U.S. President George W. Bush wrapped up a regional tour on Sunday saying peace in the Middle East was possible by the end of the year but that it required "tough sacrifices."
In a speech to an economic forum in Egypt, Bush also again took aim at arch-foe Iran over its nuclear drive and criticized nations in the region over the lack of political freedom and human rights.
"I firmly believe that with leadership and courage, we can reach that peace agreement this year... This is a demanding task, and it requires action on all sides," he said.
"Palestinians must fight terror and continue to build the institutions of a free and peaceful society. Israel must make tough sacrifices for peace and ease restrictions on Palestinians."
Bush has faced Arab skepticism over the chances of Israeli-Palestinian peace with negotiations so far failing to make any visible progress -- and Arab anger over perceived bias towards the Jewish state.
The president began his tour in Israel where he addressed parliament to mark the state's 60th anniversary, hailing U.S. ties with its staunch ally and making only brief mention of Palestinian statehood aspirations.
"Bush's speech in front of the Knesset angered us," Palestinian President Mahmoud Abbas told reporters in the Red Sea resort of Sharm el-Sheikh during the Middle East World Economic Forum (WEF).
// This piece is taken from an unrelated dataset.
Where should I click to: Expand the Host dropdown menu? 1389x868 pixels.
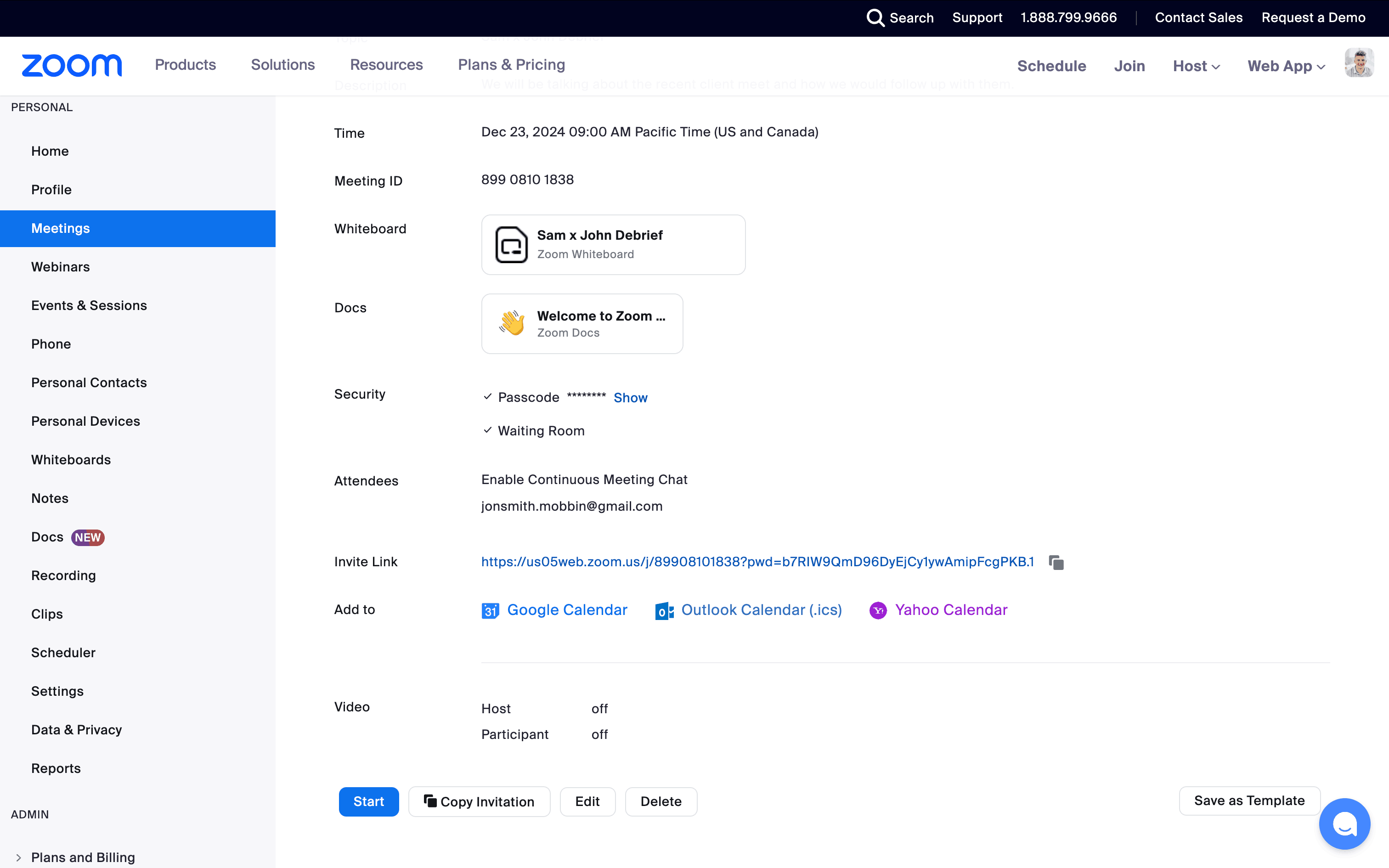(1196, 66)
"We don't want the Americans to negotiate on our behalf... All that we want from them... is a minimum level of neutrality," Abbas said. "We have asked that the American position be balanced."
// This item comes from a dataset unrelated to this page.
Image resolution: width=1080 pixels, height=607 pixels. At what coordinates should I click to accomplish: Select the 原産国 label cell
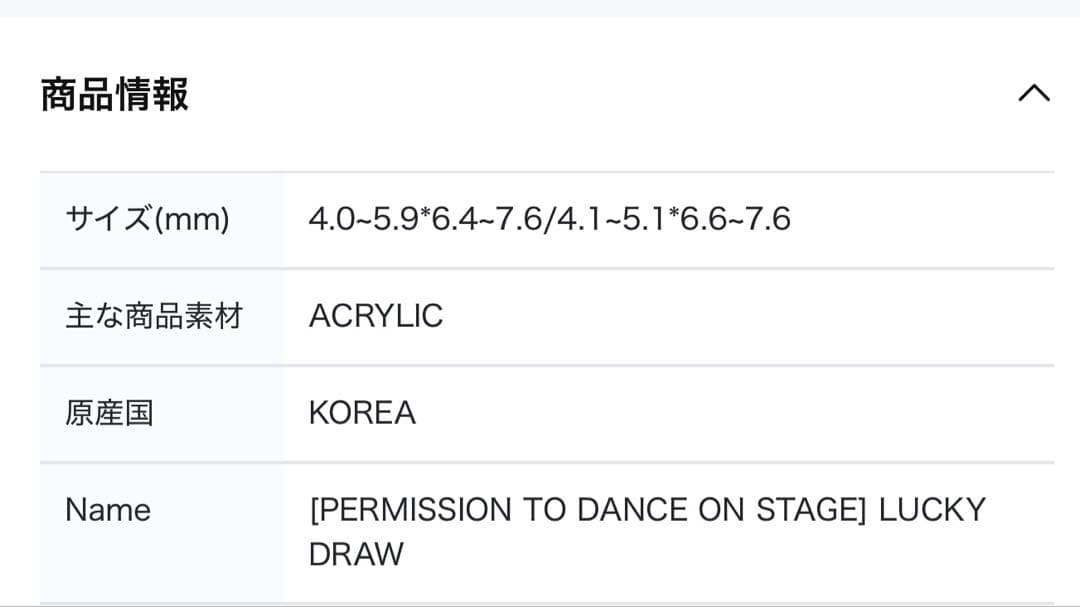pos(109,413)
On Saturday, the U.S. leader pledged his determination to help achieve the "dream" of a Palestinian state, but Abbas spokesman Nabil Abu Rudeina laid the blame for the slow pace of negotiations on Israel.
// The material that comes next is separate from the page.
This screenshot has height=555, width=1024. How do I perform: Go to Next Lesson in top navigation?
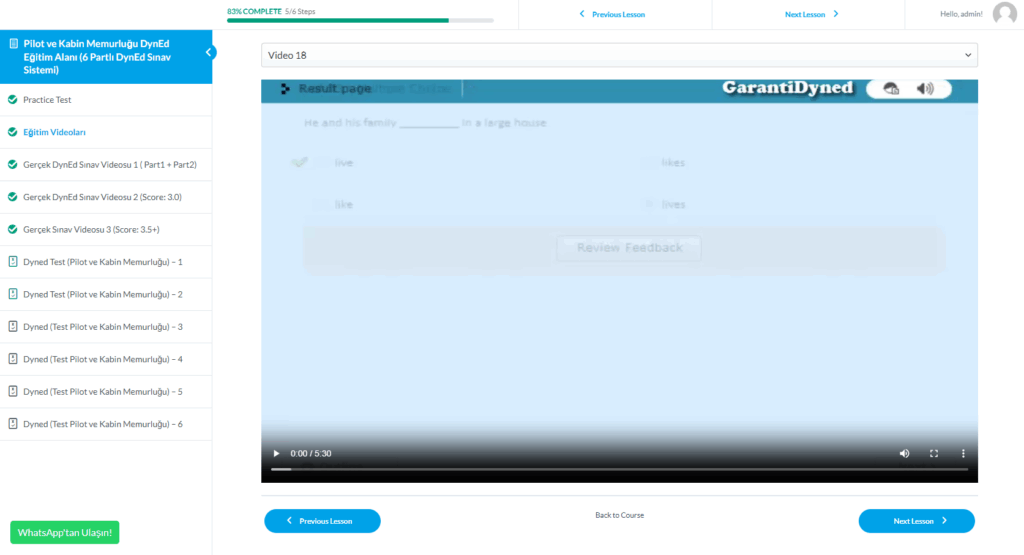(x=811, y=15)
"What Bush dreams should be implemented on the ground," he said.
U.S. Secretary of State Condoleezza Rice said later that negotiators from both sides were holding serious discussions in private and that these talks would probably intensify.
In his speech, Bush called on the world to prevent Tehran from obtaining the nuclear bomb and to isolate Iran and its ally Syria.
"Every peaceful nation in the region has an interest in stopping these nations from supporting terrorism," Bush said.
"To allow the world's leading sponsor of terror to gain the world's deadliest weapon would be an unforgivable betrayal of future generations. For the sake of peace, the world must not allow Iran to have a nuclear weapon."
OPEC member Iran has repeatedly denied seeking the atomic bomb and says its nuclear program is aimed solely at generating energy.
Bush also called on regional states to confront Palestinian Islamist group Hamas, "which is attempting to undermine efforts at peace with continued acts of terror and violence."
Israel is mulling possible action against the Hamas-ruled Gaza Strip to try to end militant rocket attacks, although Egypt is trying to mediate a truce.
Bush also urged Middle East nations to oppose the Shiite movement Hezbollah in Lebanon, where fighting this month between pro- and anti-government forces killed 65 people and pushed the country to the brink of civil war.
"We must stand with the people of Lebanon in their struggle to build a sovereign and independent democracy. This means opposing Hezbollah terrorists, funded by Iran, who recently revealed their true intentions by taking up arms against the Lebanese people."
Feuding Lebanese leaders are holding talks in Qatar aimed at ending the crisis but have faltered over the issue of Hezbollah weapons.
Bush also chided Middle East states for their repression of democratic activists and called for the release of political prisoners, in comments likely to embarrass host Egypt which Washington has repeatedly criticized over human rights.
"The time has come for nations across the Middle East to abandon these practices and treat their people with the dignity and respect they deserve."